● **REQUIRED TASK**
Starting at the line with "This screenshot has" and continuing through the end of the listing, rewrite those lines with "HTTP client" changed to "API client" and nothing else altered. Omit the pictures.

[Element and text position data]

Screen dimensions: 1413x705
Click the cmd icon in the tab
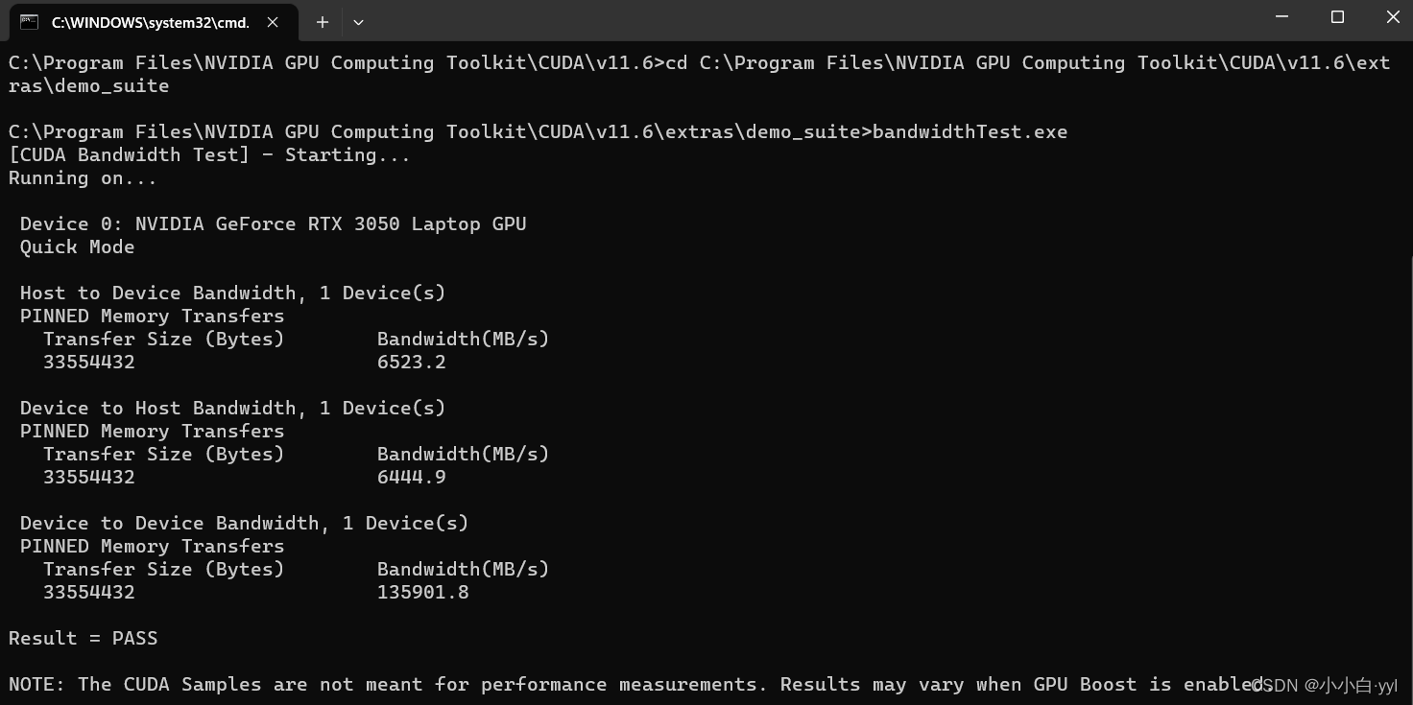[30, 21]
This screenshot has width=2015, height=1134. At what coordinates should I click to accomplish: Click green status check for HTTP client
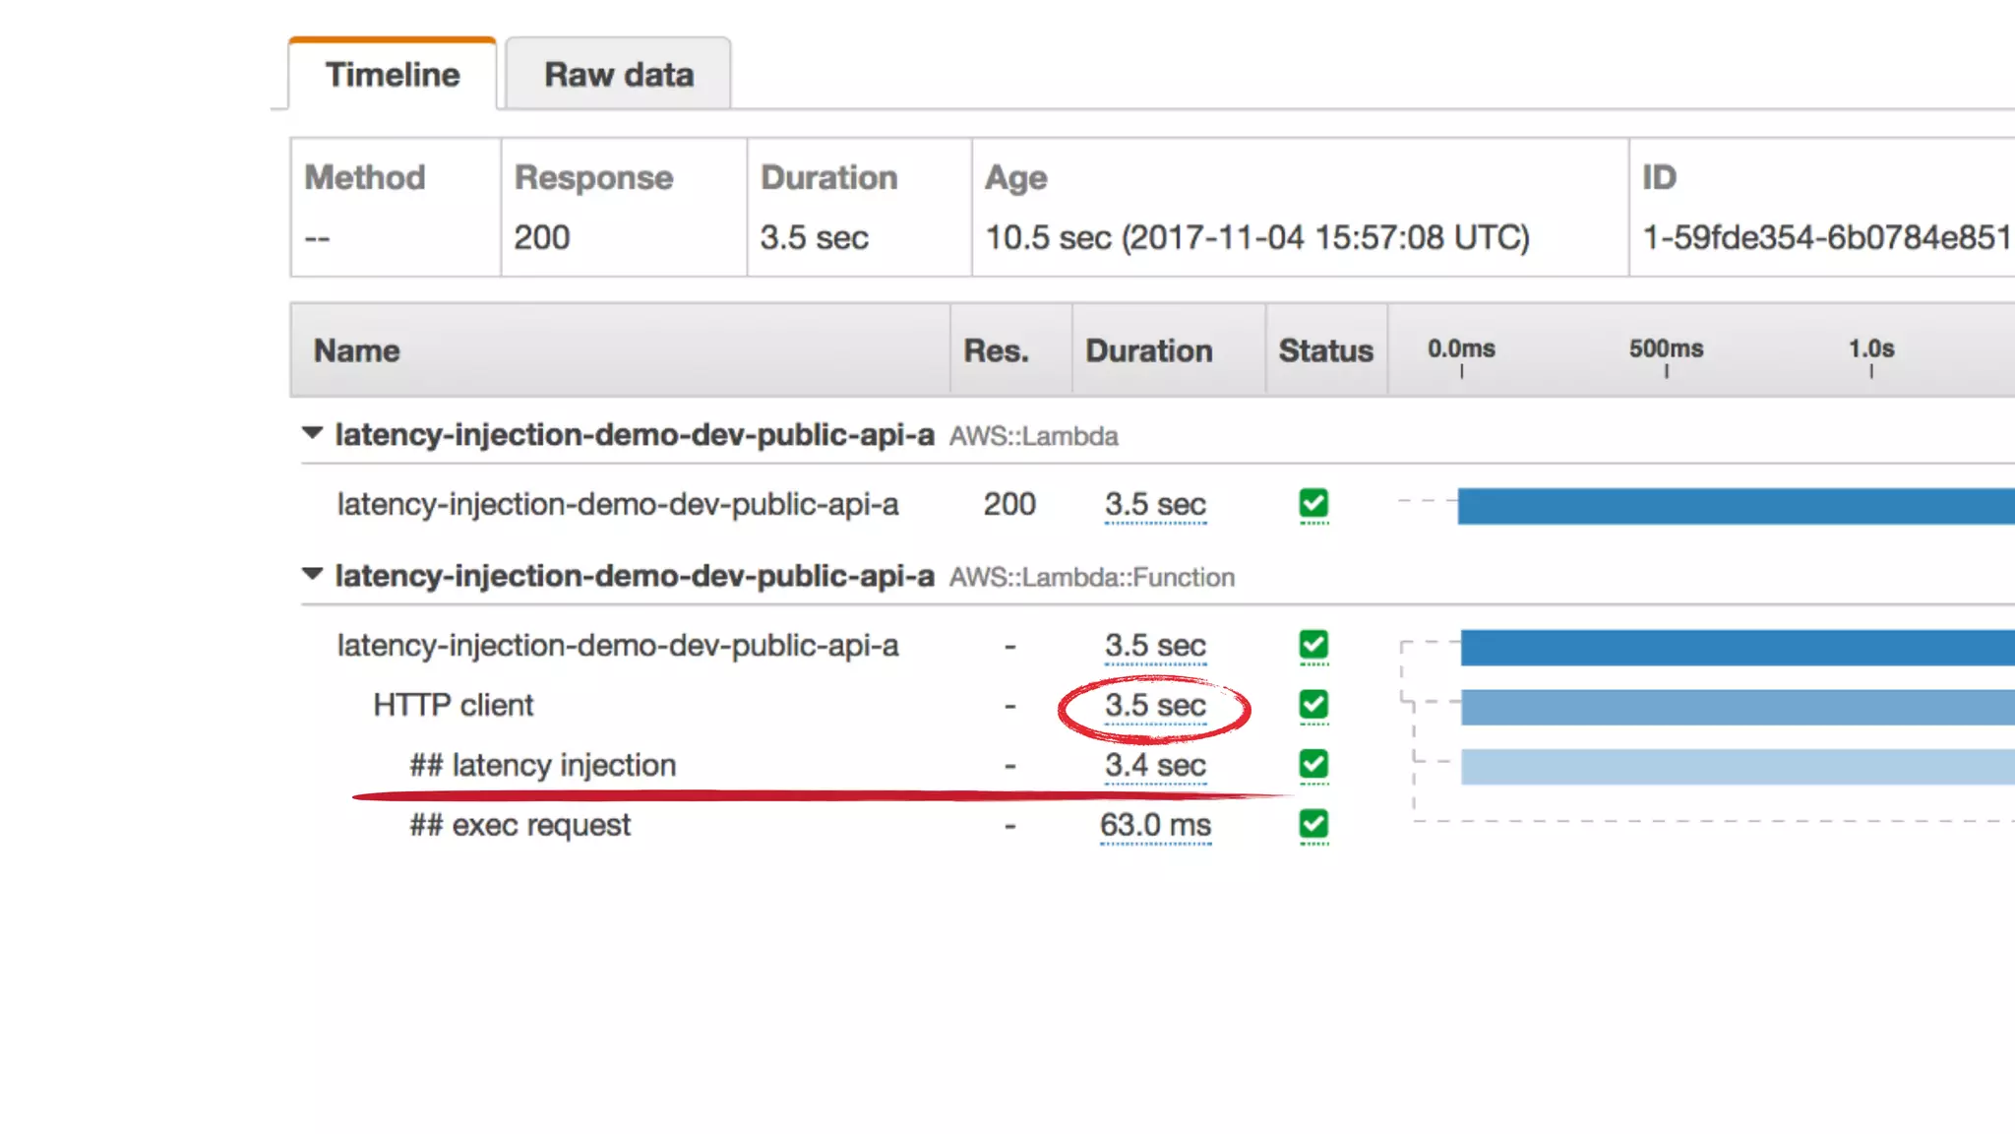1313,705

● **ANSWER IN FULL**
This screenshot has width=2015, height=1134. At what coordinates should I click to accomplish: Click green status check for API client
1313,705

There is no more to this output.